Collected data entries
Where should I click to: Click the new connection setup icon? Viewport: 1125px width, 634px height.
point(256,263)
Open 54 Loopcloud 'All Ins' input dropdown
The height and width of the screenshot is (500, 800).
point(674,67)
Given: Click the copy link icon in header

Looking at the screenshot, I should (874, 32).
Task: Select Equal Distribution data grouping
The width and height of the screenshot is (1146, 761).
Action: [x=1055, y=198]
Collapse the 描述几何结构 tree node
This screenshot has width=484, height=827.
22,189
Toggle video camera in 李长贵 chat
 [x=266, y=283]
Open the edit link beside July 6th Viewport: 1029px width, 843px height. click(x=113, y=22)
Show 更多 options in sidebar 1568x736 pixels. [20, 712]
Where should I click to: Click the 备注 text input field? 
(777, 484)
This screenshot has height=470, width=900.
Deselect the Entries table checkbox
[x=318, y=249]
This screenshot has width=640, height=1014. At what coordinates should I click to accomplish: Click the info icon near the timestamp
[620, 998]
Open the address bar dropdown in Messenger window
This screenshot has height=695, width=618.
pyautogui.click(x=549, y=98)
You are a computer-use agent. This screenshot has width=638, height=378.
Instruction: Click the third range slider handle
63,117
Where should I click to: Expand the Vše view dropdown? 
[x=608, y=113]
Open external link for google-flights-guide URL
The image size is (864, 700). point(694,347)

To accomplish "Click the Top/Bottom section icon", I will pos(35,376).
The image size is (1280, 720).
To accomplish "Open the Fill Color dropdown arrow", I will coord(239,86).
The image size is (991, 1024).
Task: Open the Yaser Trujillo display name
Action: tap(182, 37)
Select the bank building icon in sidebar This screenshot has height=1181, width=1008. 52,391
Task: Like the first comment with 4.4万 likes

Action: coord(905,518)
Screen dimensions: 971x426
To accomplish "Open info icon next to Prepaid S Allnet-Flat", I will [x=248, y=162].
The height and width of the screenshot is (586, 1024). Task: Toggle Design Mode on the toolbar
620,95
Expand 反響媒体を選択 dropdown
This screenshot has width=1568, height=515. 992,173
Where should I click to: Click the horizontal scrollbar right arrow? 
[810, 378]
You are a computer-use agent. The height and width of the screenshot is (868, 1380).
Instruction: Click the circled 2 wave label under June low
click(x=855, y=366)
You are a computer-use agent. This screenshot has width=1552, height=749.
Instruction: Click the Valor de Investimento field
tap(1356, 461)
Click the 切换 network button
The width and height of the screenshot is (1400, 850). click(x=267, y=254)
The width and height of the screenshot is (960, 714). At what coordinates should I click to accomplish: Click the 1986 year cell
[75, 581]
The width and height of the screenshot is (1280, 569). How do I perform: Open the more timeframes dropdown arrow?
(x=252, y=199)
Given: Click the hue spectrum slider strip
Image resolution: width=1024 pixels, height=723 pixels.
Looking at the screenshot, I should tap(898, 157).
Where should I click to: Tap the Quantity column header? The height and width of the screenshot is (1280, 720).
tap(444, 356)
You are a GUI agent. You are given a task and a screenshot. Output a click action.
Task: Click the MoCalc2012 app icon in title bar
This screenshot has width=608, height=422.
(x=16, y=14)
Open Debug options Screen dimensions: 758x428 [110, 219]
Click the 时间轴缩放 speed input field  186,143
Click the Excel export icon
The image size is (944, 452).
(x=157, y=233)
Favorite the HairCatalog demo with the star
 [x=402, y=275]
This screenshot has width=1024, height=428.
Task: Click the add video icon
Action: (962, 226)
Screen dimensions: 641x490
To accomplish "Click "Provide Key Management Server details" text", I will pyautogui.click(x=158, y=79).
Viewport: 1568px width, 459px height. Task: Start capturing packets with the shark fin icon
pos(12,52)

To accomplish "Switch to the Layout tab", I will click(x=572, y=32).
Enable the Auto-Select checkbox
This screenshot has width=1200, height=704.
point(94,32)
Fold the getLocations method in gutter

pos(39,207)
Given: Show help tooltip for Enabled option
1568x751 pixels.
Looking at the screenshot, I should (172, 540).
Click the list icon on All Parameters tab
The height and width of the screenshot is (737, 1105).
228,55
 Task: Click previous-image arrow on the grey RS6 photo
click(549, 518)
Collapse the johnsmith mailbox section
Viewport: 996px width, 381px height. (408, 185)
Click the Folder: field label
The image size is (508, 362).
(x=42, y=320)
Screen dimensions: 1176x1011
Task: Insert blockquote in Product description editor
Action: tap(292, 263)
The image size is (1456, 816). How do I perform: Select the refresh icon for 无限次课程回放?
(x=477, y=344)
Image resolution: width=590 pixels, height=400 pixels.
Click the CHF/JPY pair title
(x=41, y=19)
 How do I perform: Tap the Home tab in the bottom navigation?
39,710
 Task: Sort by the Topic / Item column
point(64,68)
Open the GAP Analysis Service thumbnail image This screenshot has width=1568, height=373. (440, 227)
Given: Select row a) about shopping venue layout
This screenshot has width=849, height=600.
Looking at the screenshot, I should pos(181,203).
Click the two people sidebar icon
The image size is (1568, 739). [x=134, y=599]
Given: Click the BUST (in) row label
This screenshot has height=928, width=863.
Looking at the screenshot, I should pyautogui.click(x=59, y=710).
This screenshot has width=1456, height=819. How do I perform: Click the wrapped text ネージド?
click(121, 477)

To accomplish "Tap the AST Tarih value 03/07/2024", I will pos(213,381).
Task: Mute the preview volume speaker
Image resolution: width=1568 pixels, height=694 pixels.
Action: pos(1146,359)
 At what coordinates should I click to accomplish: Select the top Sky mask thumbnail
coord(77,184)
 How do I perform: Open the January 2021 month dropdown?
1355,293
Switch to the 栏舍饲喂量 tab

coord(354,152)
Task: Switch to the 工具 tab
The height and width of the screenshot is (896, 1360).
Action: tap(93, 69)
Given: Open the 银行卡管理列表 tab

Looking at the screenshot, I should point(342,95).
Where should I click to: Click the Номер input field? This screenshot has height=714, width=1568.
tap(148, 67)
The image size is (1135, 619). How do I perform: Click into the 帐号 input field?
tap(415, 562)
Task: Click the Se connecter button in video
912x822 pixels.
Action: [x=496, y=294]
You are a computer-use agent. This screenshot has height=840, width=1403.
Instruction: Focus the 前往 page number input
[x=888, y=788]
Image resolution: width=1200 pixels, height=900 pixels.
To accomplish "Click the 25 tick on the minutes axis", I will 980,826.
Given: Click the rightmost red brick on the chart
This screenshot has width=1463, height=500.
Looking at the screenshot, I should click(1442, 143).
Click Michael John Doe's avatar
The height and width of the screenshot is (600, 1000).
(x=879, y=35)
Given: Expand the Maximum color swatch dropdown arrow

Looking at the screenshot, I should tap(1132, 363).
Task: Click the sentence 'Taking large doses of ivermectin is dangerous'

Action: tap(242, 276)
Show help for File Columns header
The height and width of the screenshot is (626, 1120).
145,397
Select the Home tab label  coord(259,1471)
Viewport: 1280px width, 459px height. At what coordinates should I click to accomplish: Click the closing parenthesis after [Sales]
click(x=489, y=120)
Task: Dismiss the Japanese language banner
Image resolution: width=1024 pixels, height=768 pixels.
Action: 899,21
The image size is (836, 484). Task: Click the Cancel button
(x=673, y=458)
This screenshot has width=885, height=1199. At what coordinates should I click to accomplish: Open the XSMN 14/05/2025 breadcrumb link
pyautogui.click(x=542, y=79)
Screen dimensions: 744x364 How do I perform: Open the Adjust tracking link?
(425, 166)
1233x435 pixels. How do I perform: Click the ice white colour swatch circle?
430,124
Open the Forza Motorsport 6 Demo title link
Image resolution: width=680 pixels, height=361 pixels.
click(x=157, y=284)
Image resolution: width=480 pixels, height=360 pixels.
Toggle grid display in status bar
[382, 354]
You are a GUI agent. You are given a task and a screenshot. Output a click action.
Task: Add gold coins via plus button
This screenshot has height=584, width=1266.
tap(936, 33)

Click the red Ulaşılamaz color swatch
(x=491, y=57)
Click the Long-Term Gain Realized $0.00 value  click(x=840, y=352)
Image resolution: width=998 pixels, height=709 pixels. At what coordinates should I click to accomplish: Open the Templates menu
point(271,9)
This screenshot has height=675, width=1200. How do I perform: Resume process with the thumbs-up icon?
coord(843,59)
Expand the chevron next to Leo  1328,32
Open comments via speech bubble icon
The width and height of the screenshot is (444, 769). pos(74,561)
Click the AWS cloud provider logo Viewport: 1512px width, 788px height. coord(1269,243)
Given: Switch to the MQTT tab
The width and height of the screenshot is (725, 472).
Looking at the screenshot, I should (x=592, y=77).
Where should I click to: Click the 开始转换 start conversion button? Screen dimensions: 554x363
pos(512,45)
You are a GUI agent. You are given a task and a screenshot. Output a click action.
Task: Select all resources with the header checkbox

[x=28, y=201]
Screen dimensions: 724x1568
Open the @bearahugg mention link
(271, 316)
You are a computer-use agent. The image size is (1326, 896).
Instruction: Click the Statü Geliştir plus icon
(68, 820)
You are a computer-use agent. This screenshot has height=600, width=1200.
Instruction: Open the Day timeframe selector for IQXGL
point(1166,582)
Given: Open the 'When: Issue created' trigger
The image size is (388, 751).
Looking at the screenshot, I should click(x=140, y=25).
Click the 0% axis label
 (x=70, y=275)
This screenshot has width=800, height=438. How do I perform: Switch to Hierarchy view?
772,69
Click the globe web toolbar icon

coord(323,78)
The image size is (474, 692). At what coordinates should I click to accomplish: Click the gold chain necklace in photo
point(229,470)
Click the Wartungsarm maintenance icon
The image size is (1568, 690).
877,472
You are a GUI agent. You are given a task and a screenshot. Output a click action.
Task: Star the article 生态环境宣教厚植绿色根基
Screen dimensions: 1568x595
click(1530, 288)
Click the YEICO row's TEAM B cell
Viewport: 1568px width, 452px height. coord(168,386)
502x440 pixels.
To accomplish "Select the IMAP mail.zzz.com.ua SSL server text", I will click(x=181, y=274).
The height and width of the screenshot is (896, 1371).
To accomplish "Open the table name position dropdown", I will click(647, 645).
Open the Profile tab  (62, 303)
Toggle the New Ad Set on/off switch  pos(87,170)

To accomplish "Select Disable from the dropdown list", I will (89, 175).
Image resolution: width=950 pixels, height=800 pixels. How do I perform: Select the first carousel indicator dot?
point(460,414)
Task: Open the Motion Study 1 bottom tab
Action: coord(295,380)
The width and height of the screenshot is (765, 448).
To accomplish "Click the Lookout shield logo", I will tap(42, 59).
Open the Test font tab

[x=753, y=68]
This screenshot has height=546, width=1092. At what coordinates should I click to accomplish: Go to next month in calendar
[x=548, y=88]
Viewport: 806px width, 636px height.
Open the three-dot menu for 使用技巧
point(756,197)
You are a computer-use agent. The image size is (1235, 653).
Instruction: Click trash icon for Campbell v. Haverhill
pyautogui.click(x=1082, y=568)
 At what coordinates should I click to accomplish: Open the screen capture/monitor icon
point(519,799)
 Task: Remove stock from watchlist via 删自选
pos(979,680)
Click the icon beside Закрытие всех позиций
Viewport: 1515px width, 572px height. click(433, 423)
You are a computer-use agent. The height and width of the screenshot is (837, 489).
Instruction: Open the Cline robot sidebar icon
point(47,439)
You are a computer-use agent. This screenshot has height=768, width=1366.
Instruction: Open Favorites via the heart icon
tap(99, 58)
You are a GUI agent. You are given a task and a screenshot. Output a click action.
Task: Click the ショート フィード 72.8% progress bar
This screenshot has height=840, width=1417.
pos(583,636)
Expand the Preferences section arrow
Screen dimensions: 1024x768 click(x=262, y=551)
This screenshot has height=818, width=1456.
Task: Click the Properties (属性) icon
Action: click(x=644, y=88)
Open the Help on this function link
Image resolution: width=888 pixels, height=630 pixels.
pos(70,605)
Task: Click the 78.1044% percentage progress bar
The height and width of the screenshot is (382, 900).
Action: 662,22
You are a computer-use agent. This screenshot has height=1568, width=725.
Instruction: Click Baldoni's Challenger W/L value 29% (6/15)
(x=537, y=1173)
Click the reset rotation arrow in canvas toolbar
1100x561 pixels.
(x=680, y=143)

> [What you need to do]:
Please find the lines in the data that contain the word "Show" and copy them.

> [Finished exercise]:
Show 更多 options in sidebar 1568x736 pixels. [20, 712]
Given: Show help tooltip for Enabled option
Show help for File Columns header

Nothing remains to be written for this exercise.